THINGS TO DO -
a: From the Great Hearts passage, reproduce the text starting with "The movement toward" and going on through "of charter schools.".
b: According to the Great Hearts passage, how many times has the Metro Nashville school board rejected Great Hearts?
c: Summarize the Great Hearts passage in two sentences.

PASSAGE PROVIDED -

▼

Kevin Huffman, the TFA Commissioner of Education in Tennessee, demands that the Metro Nashville school board authorize a charter in an affluent section of town. The Arizona-based charter, called Great Hearts, expects parents to offer a cash gift of $1200-1500 at the beginning of the school year to defray various costs. The school board worries about lack of diversity and lack of transportation.

The board has rejected Great Hearts four times. Huffman is punishing Nashville by withholding $3.4 million in state aid. The Republican-controlled legislature has threatened to adopt vouchers because of the Nashville board’s insistence on a desegregated school.

As the following article shows, Huffman knows exactly what he is doing.

http://blogs.knoxnews.com/humphrey/2012/09/huffman-on-charter-schools-use.html

Huffman on Charter Schools Used for ‘Ghettoizing’

Long before he became Tennessee’s education commissioner, Kevin Huffman penned an article on charter schools that a reader points out as interesting in light of his recent decision to withhold $3.4 million from Nashville’s schools because the local school board rejected a Great Hearts Academy application.
A key reason for the Metro Nashville board’s rejection of Great Hearts application was concern that it would be lacking in diversity. Huffman’s 1998 article for the October, 1998, New York University Law Review focuses on the possibility of litigation over school choice legislation.
In doing so, Huffman observes that a charter school can be designed to effectively exclude enrollment of poor students, either by location, which without provisions for transportation restricts availability to those in the neighborhood, or by limiting dissemination of information on the schools to the children of “quick-acting, better-informed parents… leaving children of poor and ill-informed parents behind, consigned to suffering the deterioration of neighborhood schools.”
“In such a scenario, the children of informed and quick-acting parents have a choice while those “out of the loop” have no choice at all,” he writes.
Here’s the article’s “conclusion” section:
Charter schools will play a prominent role in public education during the coming decade. They suit the political agendas of many and hold great promise for developing innovative approaches to public education.
Charter schools have the potential to reinvigorate the public schools in districts that desperately need a boost. However, as states quickly move forward with charter school legislation, they risk establishing a process that merely provides further opportunities for well-informed families while ghettoizing the poor and uninformed.
The movement toward deregulation allows schools to exclude the neediest students, either through explicit policies or simply through lack of adequate information. .Ultimately, plaintiffs will have a difficult time showing that charter schools or state enabling acts violate the Equal Protection Clause of the Fourteenth Amendment….However, state constitutions and successful school finance litigation in state courts indicate that state challenges to charter school legislation have a higher chance of success.
Most significantly, several policy changes would allow states to mandate a strong, autonomous charter school movement without depriving access to the schools. Greater state oversight of admissions policies and dissemination of information would close potential avenues of litigation while maintaining the legitimacy of charter schools.

▲

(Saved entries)
▼

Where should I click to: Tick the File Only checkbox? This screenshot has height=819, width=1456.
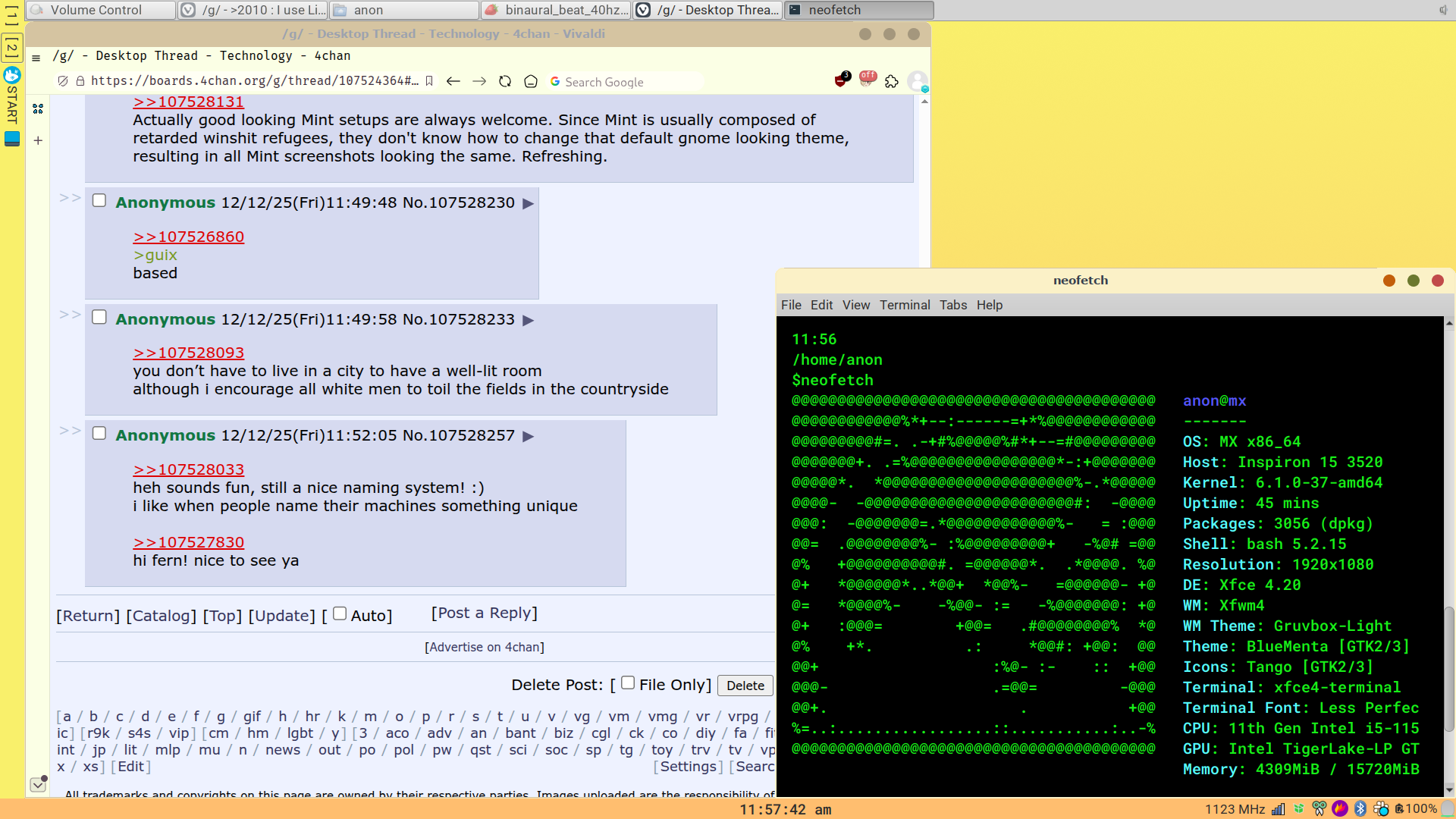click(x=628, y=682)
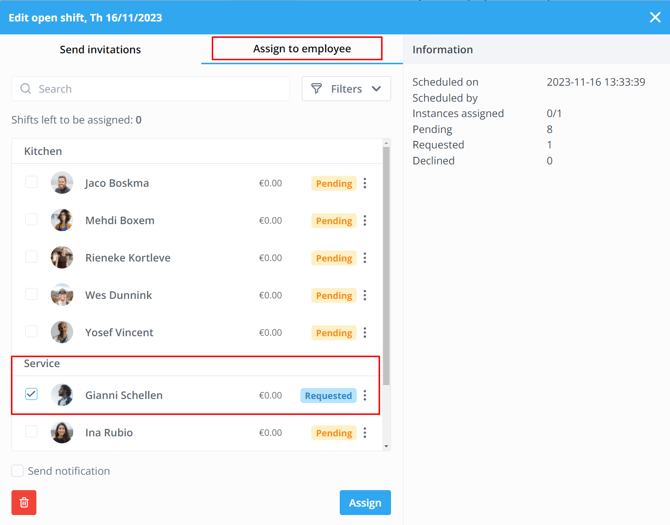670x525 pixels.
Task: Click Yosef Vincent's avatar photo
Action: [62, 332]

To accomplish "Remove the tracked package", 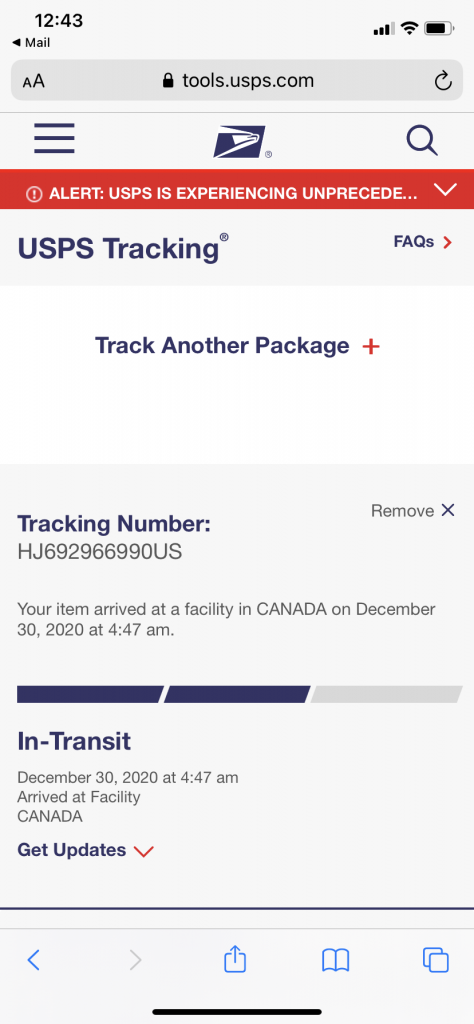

▲

ANSWERS BELOW -
a:
The movement toward deregulation allows schools to exclude the neediest students, either through explicit policies or simply through lack of adequate information. .Ultimately, plaintiffs will have a difficult time showing that charter schools or state enabling acts violate the Equal Protection Clause of the Fourteenth Amendment….However, state constitutions and successful school finance litigation in state courts indicate that state challenges to charter school legislation have a higher chance of success.
Most significantly, several policy changes would allow states to mandate a strong, autonomous charter school movement without depriving access to the schools. Greater state oversight of admissions policies and dissemination of information would close potential avenues of litigation while maintaining the legitimacy of charter schools.

b: Four times.

c: Tennessee education commissioner Kevin Huffman is withholding $3.4 million in state aid from Nashville because its school board, worried about lack of diversity and transportation, has rejected the Great Hearts charter four times. A 1998 law review article by Huffman warned that charter schools could exclude poor students through location or limited information, and it urged greater state oversight of admissions and information to prevent this.